Kenyan and Canadian Surgeons Improving Lives Together

The University of Alberta's Surgery Department has recently joined forces with North America's other top teaching hospitals to help save lives in Kenya, East Africa

2 August 2017

The University of Alberta's Surgery Department has recently joined forces with North America's other top teaching hospitals to help save lives in Kenya, East Africa. The universities offer research, training, and patient care. The department's Office of International Surgery (OIS) contributes to acute care, advanced education, and trauma services. Its work includes improving patient records system- current systems cause patient-record gaps, so health workers may misdiagnose malaria or cancer. OIS will soon follow this up by launching a 12-month international fellowship based between the Moi Hospital-the country's second-largest referral hospital, in the western city of Eldoret-and the University of Alberta where Kenyan and Canadian surgeons will specialize in trauma. OIS Advisor Jessica Hogan says, "It's the world we live in - there's no reason not to interconnect with this kind of stuff." It's win-win for both countries. Hogan says, "For a surgeon it transforms careers and perception of what they can do with surgical skills."

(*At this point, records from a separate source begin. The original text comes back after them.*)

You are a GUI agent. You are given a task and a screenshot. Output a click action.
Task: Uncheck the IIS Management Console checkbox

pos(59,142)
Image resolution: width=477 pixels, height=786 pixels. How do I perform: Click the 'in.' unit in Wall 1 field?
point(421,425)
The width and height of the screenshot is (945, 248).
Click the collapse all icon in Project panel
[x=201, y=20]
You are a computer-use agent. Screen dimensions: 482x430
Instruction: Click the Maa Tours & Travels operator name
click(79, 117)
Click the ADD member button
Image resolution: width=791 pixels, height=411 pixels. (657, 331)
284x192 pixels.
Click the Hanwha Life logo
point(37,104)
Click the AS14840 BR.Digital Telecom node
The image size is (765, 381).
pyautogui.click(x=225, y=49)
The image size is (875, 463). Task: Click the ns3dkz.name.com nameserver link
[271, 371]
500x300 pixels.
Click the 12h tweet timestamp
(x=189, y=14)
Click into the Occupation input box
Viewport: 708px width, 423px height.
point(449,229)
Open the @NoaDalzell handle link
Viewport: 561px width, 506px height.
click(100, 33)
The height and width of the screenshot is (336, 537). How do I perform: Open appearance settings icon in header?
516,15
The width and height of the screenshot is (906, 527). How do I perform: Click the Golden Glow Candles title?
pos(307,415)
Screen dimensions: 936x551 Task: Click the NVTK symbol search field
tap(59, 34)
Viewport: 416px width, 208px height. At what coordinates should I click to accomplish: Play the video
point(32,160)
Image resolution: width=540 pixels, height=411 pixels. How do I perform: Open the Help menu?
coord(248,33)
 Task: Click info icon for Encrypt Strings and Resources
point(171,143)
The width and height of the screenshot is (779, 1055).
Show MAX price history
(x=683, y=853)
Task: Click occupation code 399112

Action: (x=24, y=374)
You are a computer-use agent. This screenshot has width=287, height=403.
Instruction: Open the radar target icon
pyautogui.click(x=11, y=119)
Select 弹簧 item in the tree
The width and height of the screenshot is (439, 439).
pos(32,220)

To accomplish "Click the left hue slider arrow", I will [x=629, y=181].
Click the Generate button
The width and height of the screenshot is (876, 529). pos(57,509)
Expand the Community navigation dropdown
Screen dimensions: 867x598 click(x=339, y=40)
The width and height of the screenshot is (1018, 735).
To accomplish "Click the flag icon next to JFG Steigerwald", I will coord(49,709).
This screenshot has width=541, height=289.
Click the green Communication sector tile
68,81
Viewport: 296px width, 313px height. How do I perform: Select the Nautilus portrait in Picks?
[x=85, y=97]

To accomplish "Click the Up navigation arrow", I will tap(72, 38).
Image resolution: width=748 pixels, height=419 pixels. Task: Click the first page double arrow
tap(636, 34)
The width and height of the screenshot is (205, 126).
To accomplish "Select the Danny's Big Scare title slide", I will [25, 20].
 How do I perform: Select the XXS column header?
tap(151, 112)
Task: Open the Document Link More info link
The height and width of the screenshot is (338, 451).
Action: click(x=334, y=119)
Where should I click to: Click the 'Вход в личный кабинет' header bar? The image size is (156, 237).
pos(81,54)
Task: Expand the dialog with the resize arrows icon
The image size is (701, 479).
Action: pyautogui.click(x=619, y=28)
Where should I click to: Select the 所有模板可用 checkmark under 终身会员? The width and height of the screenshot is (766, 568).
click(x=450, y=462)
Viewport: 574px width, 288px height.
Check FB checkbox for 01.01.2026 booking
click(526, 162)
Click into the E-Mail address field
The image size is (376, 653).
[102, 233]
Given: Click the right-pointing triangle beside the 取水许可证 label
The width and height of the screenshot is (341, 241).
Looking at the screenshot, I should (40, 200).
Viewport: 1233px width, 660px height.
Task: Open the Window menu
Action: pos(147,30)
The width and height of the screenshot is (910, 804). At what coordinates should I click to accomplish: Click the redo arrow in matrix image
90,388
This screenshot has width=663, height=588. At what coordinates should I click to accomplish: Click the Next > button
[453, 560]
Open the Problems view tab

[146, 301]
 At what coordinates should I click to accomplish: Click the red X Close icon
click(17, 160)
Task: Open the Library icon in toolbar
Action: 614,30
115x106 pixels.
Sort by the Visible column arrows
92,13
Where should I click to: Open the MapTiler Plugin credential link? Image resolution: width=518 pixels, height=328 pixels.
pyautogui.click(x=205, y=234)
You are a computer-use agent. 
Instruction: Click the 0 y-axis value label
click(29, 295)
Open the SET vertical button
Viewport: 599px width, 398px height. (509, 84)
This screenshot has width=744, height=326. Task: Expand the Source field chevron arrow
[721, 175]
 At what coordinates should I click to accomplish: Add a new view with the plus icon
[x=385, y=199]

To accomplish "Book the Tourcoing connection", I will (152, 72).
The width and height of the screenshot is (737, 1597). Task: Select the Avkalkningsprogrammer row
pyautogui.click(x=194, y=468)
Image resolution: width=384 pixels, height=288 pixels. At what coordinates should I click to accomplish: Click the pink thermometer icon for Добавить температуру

Within the next year, the OIS will work with members of The Academic Model for Providing Access to Healthcare (AMPATH), in supporting medical curriculum development, improving burn data collection, and innovating burn and injury care. Members include Indiana University School of Medicine, Brown University School of Medicine and Duke University Medical Center/Hubert-Yeargean Center for Global Health. AMPATH partners with local hospitals and universities.

A key player in helping to found the OIS was a University of Alberta surgeon Abdullah Saleh. He had previously founded an NGO, Innovative Canadians for Change (ICChange), which has worked in Kenya since 2007 to improve the quality of lives of vulnerable populations. Saleh helped establish OIS in collaboration with the Department of Surgery Chair and with support from other surgeons, including Dr Bryan Dicken and Dr Jaret Olson. ICChange provided support and programs and lent some of its administrative support to the OIS. ICC has developed an electronic medical record platform for low-resource and slum settings. After a successful pilot in clinics in the capital of Nairobi the next phase will be rolled out to clinics further afield. Saleh says, "It is always humbling and exciting to see pilot initiatives that we either developed or helped with grow and reach more people. It gives us renewed energy to keep pushing harder to reach for the next milestone and overcome the next set of challenges, and learn from our mistakes and failures."

ICChange created momentum in developing trauma surgery in Kenya through its independent initiatives and its partnerships with the Kenya Red Cross, the Surgical Society of Kenya, and other local organizations. It then formed the OIS to strengthen and expand its impact on innovative progress in trauma care in Kenya. The OIS later helped start the first American College of Surgeons-approved Advanced Trauma Life Support (ATLS) course in East Africa. ATLS is the worldwide gold standard for managing trauma patients. Hogan says, "Ideas increase efficiency of medical care in Kenya. We're improving lives together and that's exactly what this does."